Analysis of mpich

Introduction
mpich is a “high performance” and “widely portable” implementation of MPI(message Passing interface). It is a standard for message passing for distributed memory applications used in parallel computing. I will be analyzing this program to find assembly, in-line assembly, and other platform specific code.
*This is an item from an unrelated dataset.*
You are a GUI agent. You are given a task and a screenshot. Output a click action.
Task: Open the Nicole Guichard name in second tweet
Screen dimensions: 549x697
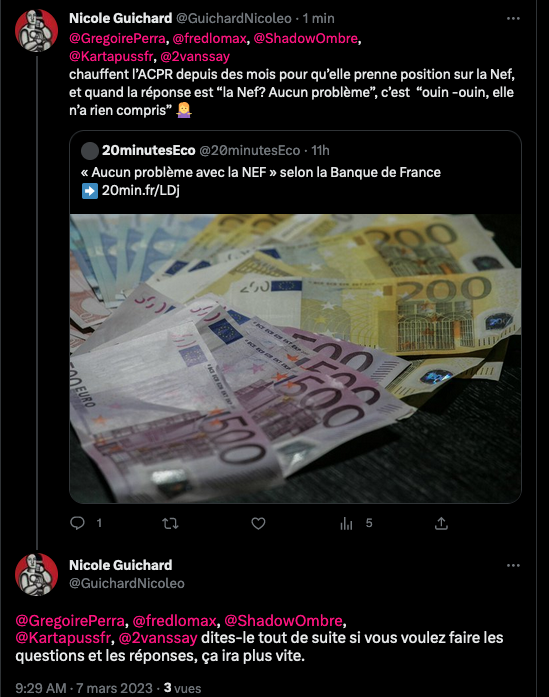point(120,565)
This is done for the purpose of porting to aarch64.

Analysis
This program contains a few inline assembly calls.
The following files show all the inline assembly calls this program makes:

./src/mpid/ch3/channels/nemesis/include/mpid_nem_memdefs.h
./src/mpid/ch3/channels/nemesis/utils/monitor/rdtsc.h
./src/openpa/src/primitives/opa_gcc_arm.h
./src/openpa/src/primitives/opa_gcc_ia64.h
./src/openpa/src/primitives/opa_gcc_intel_32_64_barrier.h
./src/openpa/src/primitives/opa_gcc_intel_32_64_ops.h
./src/openpa/src/primitives/opa_gcc_intel_32_64_p3barrier.h
./src/openpa/src/primitives/opa_gcc_intrinsics.h
./src/openpa/src/primitives/opa_gcc_ppc.h
./src/openpa/src/primitives/opa_gcc_sicortex.h
./src/openpa/src/primitives/opa_sun_atomic_ops.h
./src/pm/hydra/tools/debugger/debugger.h
./src/pm/hydra/tools/topo/hwloc/hwloc/include/private/cpuid.h
./src/pm/util/dbgiface.c
./test/mpid/atomic.c
./test/mpid/atomic_fai.c

attempt build the rpm on x86_64: successful
attempt build the rpm on aarch64:

-missing dep valgrind
-mpich requires valgrind in order to successfully build on aarch64, however valgrind is not available

valgrind seems to be built for arm already. After looking through the rpm, it seems valgrind might just need to be made aware of what aarch64, however I will try a build first. Further investigation into valgrind shows, because of it’s low level nature, it requires quite a lot of work in order to work on aarch64. Multiple warnings on the difficulties and task size for porting show up on the valgrind site. They also have a page that shows their porting plans, and guidelines.

Porting valgrind does not seem like an option here.
Building mpich for aarch64 seems a little early here, since we might not be able to test with mpich.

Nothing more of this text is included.